Seven Samurai tops critics’ poll of best foreign-language films

Akira Kurosawa epic beats Bicycle Thieves to top of BBC’s 100-strong list that includes just four female-directed films
  
  

Seven Samurai.
Timeless … Seven Samurai. Photograph: Toho/Kobal/Rex/Shutterstock

A critics’ poll conducted by the BBC has voted Akira Kurosawa’s 1954 swordsman epic Seven Samurai as the greatest ever non-English-speaking film.

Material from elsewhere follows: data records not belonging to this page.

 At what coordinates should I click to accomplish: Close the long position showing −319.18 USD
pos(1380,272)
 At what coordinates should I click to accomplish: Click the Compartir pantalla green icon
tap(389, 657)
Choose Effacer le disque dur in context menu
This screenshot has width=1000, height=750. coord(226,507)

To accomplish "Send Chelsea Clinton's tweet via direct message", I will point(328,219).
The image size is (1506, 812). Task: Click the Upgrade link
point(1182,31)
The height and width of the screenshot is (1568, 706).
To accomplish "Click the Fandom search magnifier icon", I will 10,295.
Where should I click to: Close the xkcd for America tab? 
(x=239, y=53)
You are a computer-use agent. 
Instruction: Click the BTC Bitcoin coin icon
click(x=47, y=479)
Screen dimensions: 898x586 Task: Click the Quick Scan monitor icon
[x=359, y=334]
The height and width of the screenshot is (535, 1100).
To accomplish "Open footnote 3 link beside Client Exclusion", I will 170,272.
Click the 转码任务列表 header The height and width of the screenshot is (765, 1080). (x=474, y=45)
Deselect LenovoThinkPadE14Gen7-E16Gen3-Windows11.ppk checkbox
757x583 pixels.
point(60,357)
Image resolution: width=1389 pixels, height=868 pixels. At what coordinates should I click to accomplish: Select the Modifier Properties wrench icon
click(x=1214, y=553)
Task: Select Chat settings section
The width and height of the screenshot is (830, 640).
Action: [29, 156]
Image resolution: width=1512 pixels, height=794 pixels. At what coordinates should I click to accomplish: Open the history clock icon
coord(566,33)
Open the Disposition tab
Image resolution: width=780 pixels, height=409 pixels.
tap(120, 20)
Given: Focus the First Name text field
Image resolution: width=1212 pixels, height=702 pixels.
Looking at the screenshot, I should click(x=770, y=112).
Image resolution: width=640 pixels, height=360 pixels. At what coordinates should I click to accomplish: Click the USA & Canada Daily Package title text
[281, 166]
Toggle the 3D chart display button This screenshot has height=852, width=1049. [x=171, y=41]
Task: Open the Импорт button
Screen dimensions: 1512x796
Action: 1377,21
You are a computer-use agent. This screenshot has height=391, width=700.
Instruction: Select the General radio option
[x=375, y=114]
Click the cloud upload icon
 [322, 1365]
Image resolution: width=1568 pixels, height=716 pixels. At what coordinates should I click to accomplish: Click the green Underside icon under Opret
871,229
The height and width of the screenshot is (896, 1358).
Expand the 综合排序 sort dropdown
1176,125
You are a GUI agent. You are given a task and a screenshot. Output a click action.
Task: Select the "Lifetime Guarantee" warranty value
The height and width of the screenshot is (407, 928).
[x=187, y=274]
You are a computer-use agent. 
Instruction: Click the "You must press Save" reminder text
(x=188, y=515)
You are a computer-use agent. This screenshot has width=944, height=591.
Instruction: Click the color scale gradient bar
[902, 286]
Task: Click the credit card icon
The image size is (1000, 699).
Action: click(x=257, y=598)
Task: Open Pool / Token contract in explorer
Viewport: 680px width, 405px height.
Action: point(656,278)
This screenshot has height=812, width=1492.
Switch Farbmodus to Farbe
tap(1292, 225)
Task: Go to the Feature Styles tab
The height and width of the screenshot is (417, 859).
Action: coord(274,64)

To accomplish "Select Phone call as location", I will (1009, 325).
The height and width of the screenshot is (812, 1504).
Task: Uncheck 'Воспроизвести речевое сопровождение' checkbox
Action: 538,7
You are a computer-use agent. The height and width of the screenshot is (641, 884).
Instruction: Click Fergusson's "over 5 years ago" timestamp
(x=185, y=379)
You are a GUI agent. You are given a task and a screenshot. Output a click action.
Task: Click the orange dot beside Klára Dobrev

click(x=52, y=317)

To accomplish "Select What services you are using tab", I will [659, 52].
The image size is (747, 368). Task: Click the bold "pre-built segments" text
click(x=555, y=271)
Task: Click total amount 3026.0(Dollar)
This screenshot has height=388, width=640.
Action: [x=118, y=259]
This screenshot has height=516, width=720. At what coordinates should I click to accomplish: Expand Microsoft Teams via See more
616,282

The BBC culture website polled more than 200 “film experts” from more than 40 countries, including critics, academics and curators to create a top-100 list. Seven Samurai beat Bicycle Thieves (1948) and Tokyo Story (1953), which came in second and third respectively. Another Kurosawa film, the multi-perspective crime fable Rashomon (1950), was in fourth place, while his Ikiru (1952) and Ran (1985) also made the list, at 72 and 79.

However, the most repeatedly acclaimed film-makers were Ingmar Bergman and Luis Buñuel, who each recorded five entries.

French proved the most popular non-English cinematic language, with 27 films (led by Jean Renoir’s 1939 masterwork The Rules of the Game), followed by 12 in Mandarin and 11 in Japanese and Italian.

Only a handful of films directed by women made the list, despite 45% of the voters being female. The highest rated is Chantal Akerman’s 1975 art-film Jeanne Dielman, 23 Commerce Quay, 1080 Brussels, at number 14. The other female directors in the list are Claire Denis (with Beau Travail at number 43) and Agnès Varda’s Cléo from 5 to 7 (1962), and Kátia Lund, the co-director of the 2002 Brazilian drama City of God.

Gabrielle Kelly, editor of Celluloid Ceiling: Women Film Directors Breaking Through, told the BBC: “Film studies have always focused on men because men have controlled most aspects of film, ever since it became a profitable business in the US.”

The results showed that it will take time for more recent films to accrue critical favour: the newest film in the top 100 is Michael Haneke’s Amour from 2012 at number 69, while the only other film made this decade is Iranian Oscar-winner A Separation (2011), at number 21. The top 20 is notably light on films made after the 1970s, with only In the Mood for Love (2000), Farewell My Concubine (1993) and A City of Sadness (1989) registering at numbers nine, 12, and 18 respectively.